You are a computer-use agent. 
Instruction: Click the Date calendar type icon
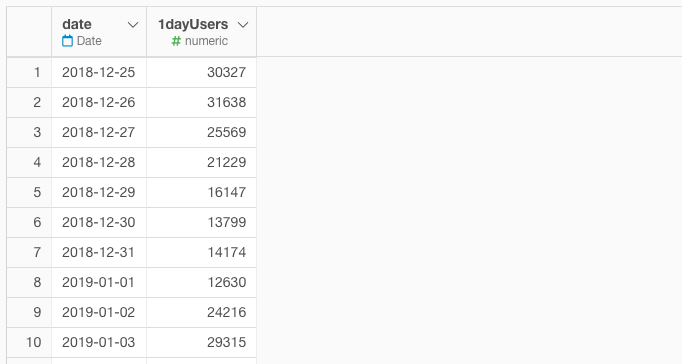click(x=67, y=41)
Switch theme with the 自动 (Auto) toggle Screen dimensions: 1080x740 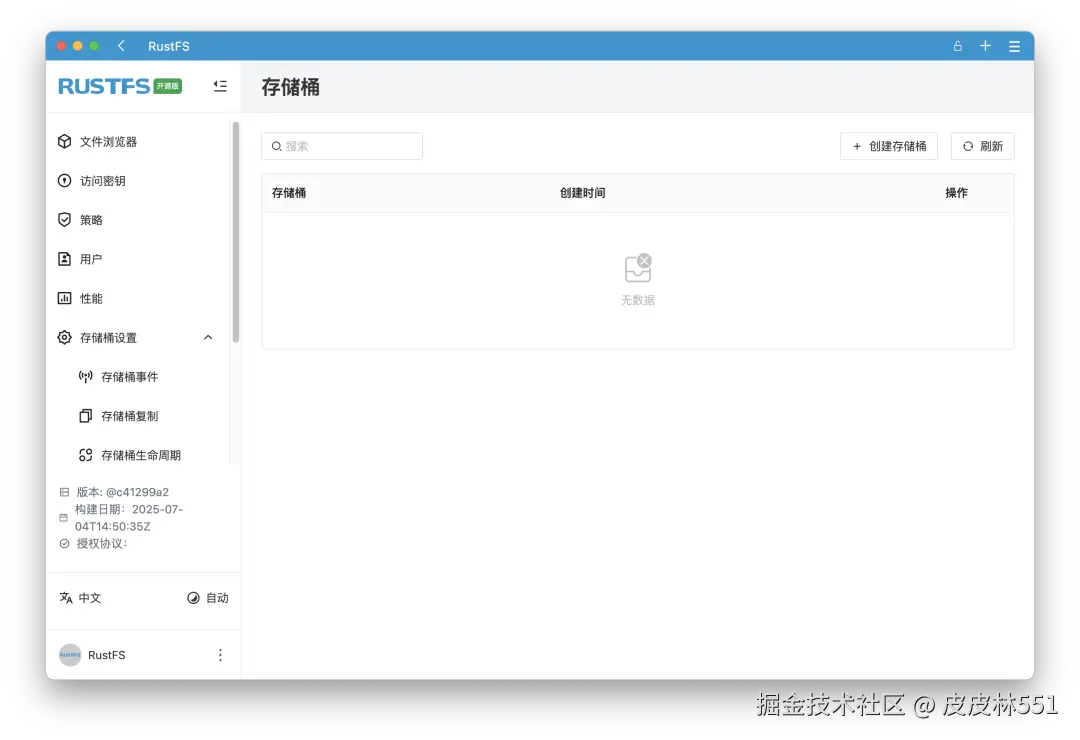[208, 598]
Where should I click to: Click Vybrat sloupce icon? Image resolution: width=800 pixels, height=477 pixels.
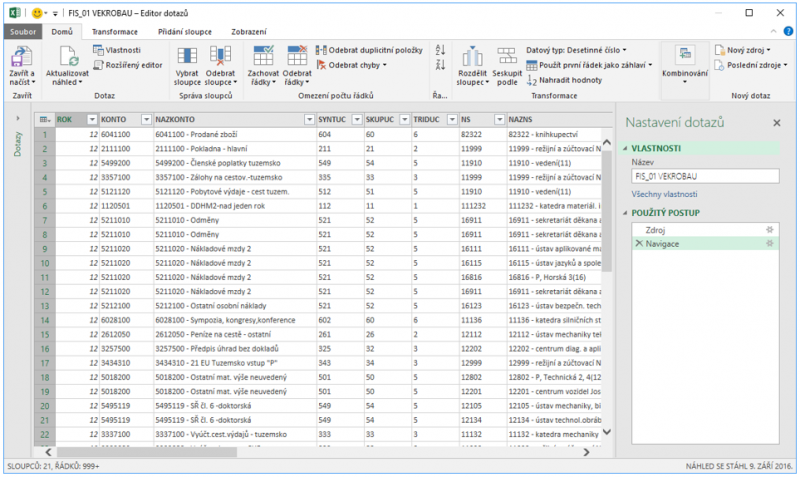tap(186, 55)
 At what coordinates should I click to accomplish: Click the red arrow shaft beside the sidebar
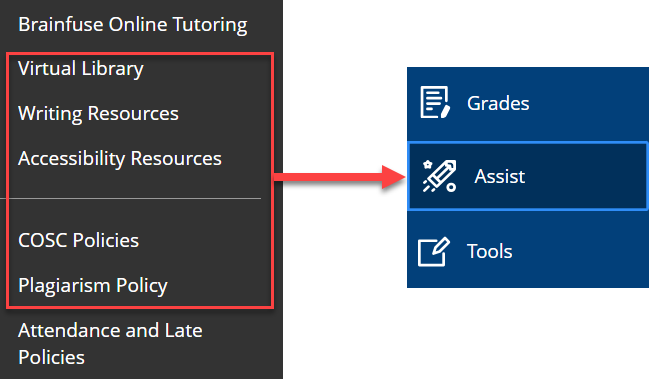328,177
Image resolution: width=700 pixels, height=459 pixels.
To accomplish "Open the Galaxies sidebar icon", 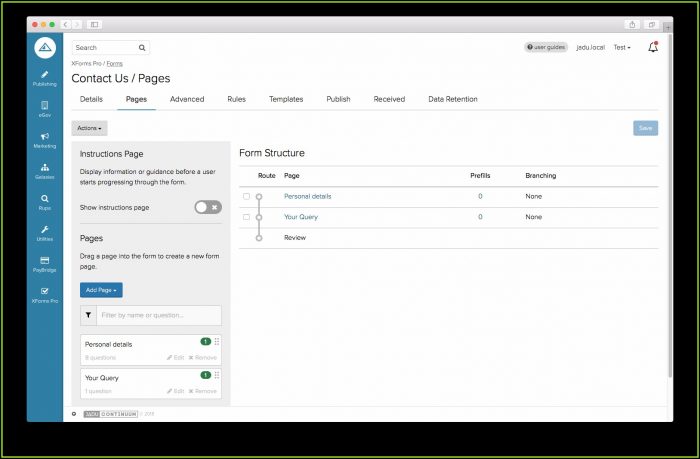I will [45, 171].
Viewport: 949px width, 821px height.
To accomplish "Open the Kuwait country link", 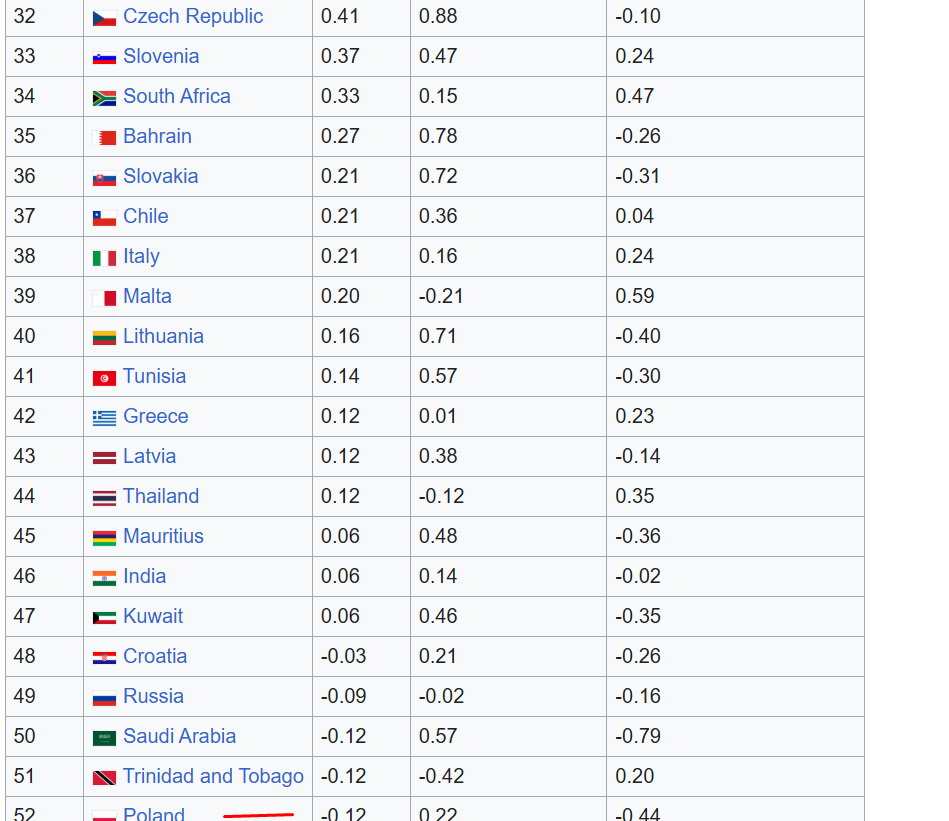I will point(153,616).
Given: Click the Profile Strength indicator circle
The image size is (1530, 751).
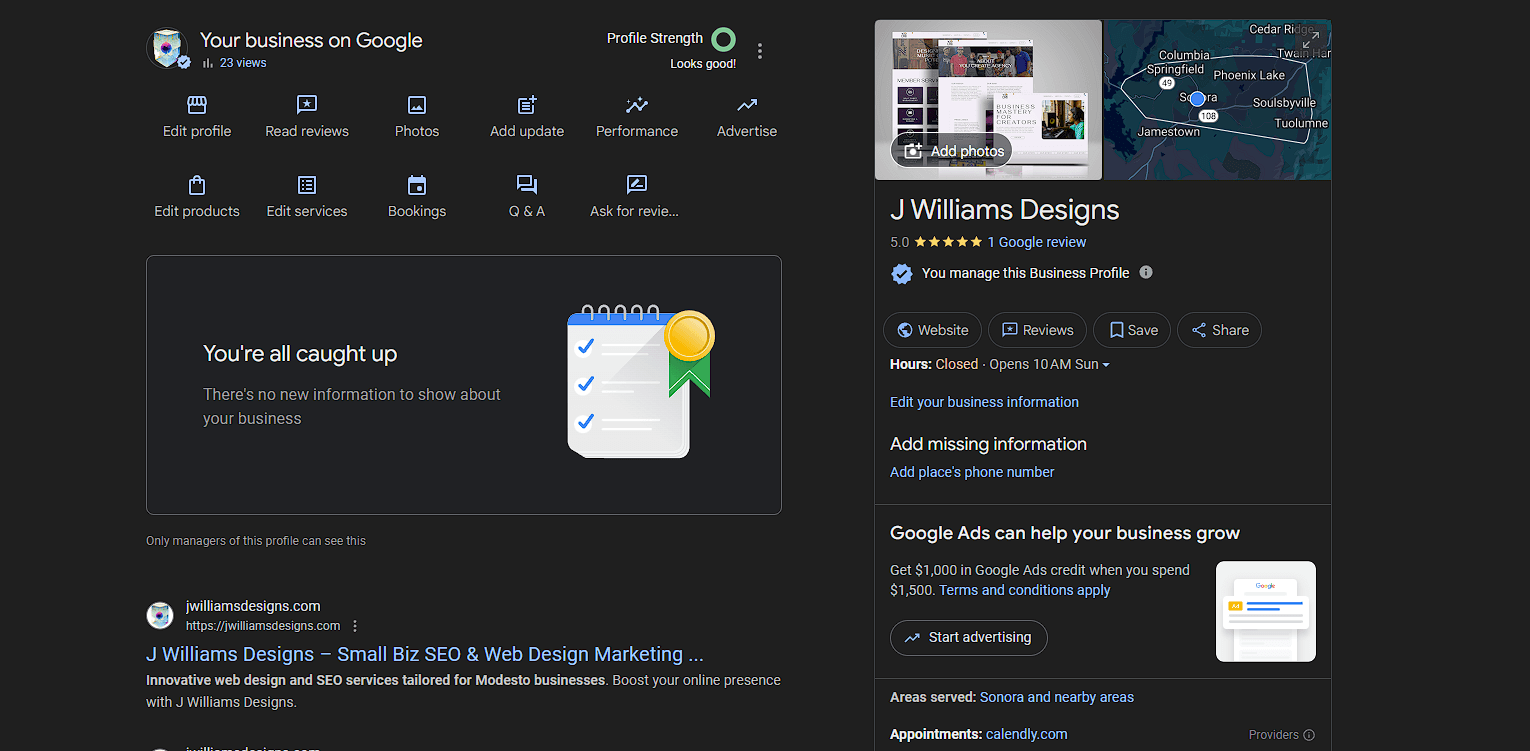Looking at the screenshot, I should [x=723, y=39].
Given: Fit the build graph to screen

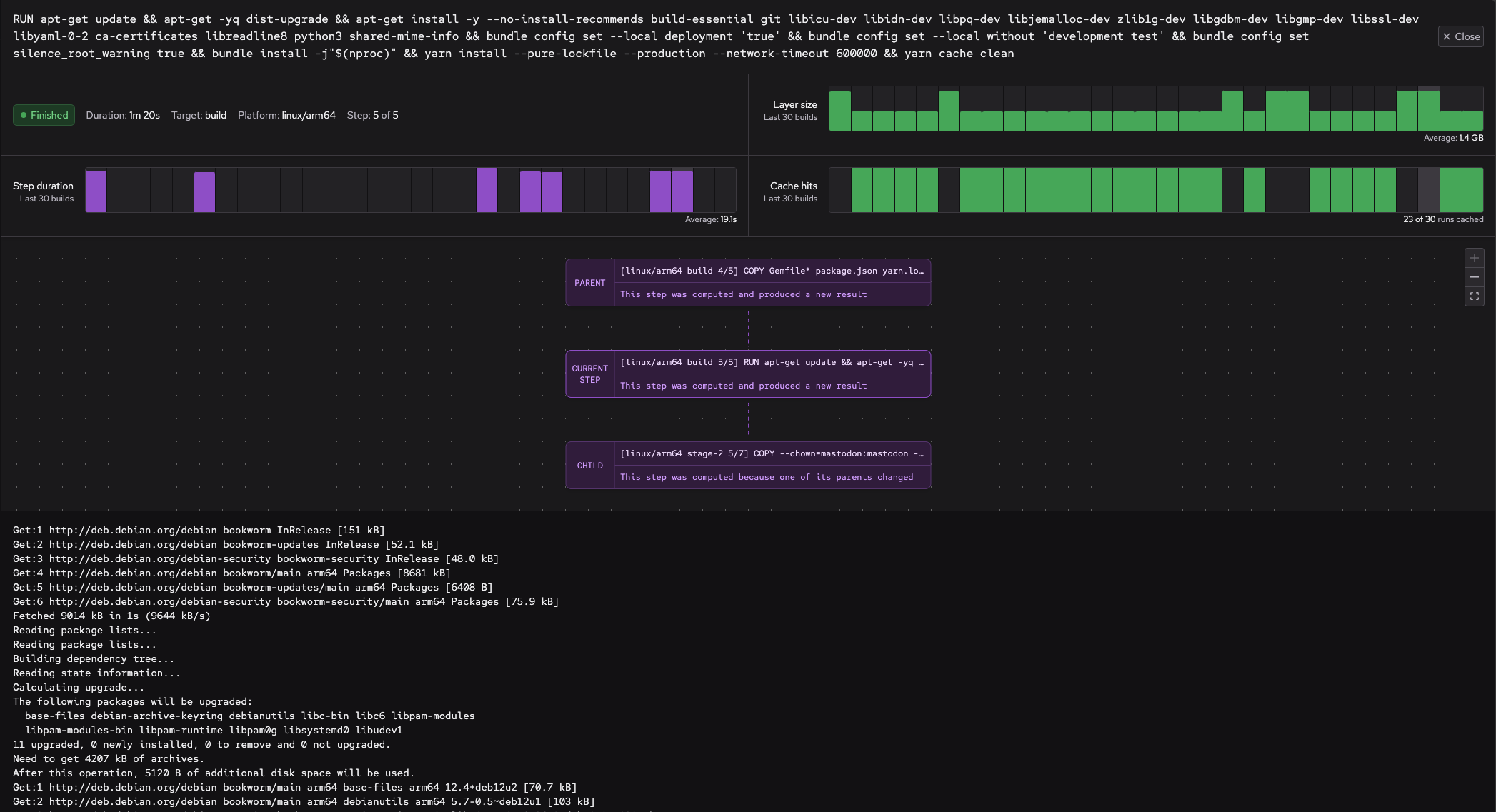Looking at the screenshot, I should point(1475,296).
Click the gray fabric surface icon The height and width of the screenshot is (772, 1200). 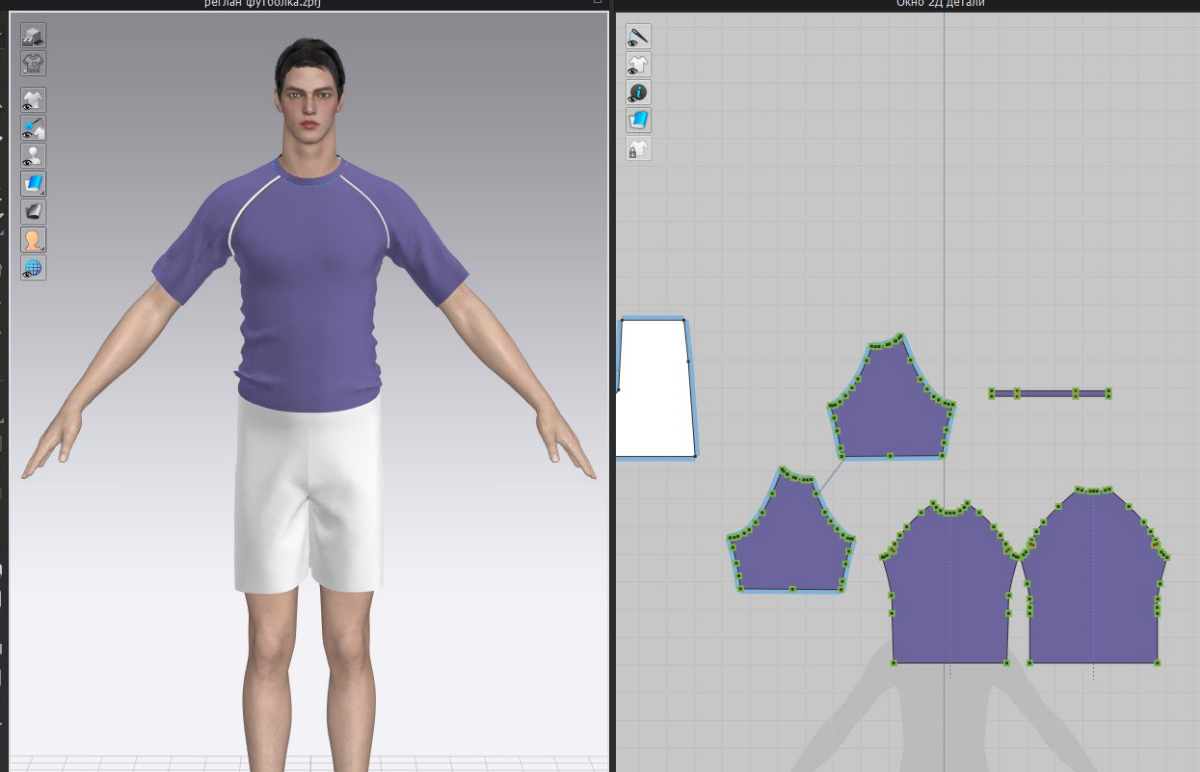click(33, 212)
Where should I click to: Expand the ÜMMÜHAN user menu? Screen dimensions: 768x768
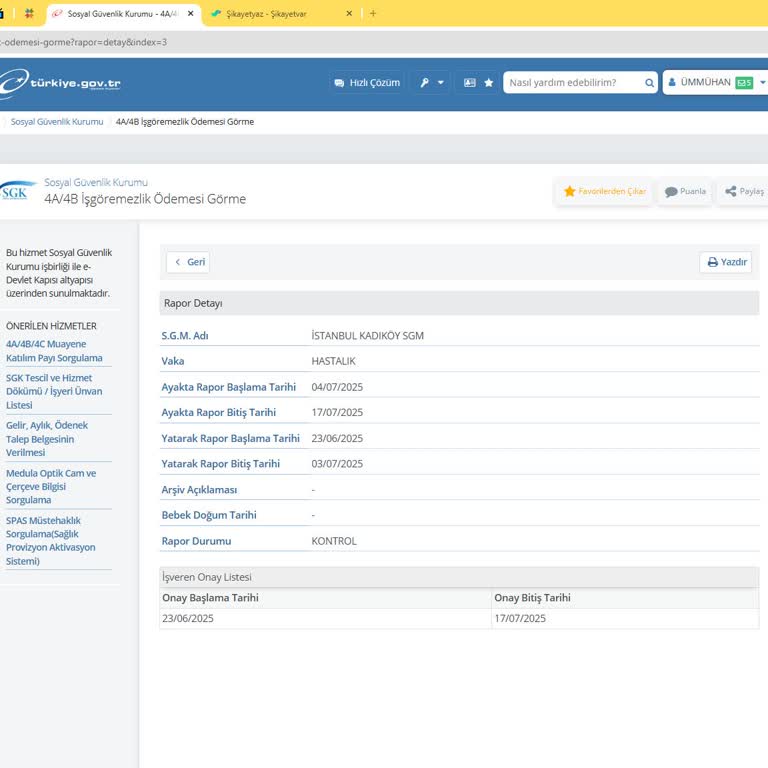coord(704,82)
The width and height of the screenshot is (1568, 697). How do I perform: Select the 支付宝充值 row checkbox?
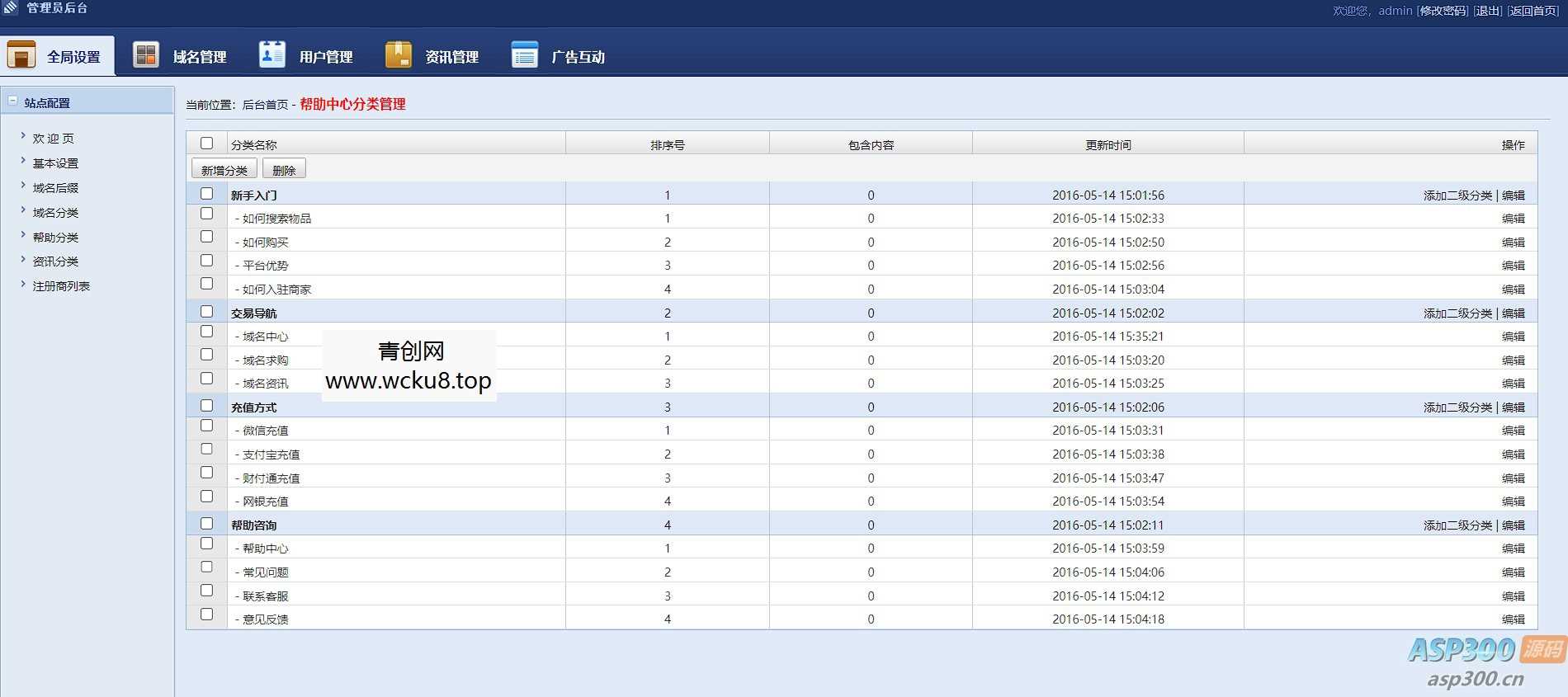[x=206, y=450]
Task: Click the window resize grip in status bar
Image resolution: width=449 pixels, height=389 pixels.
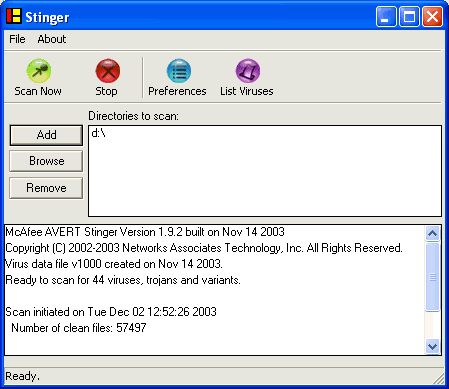Action: [439, 379]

--------

▶ **Exercise**
Lay out the stretch of records from the line containing "Task: Click the" through the end of the records as a JSON list of strings, one string per line, skipping blank lines and omitting the pictures.

▶ **Written response**
[
  "Task: Click the window resize grip in status bar",
  "Image resolution: width=449 pixels, height=389 pixels.",
  "Action: [439, 379]"
]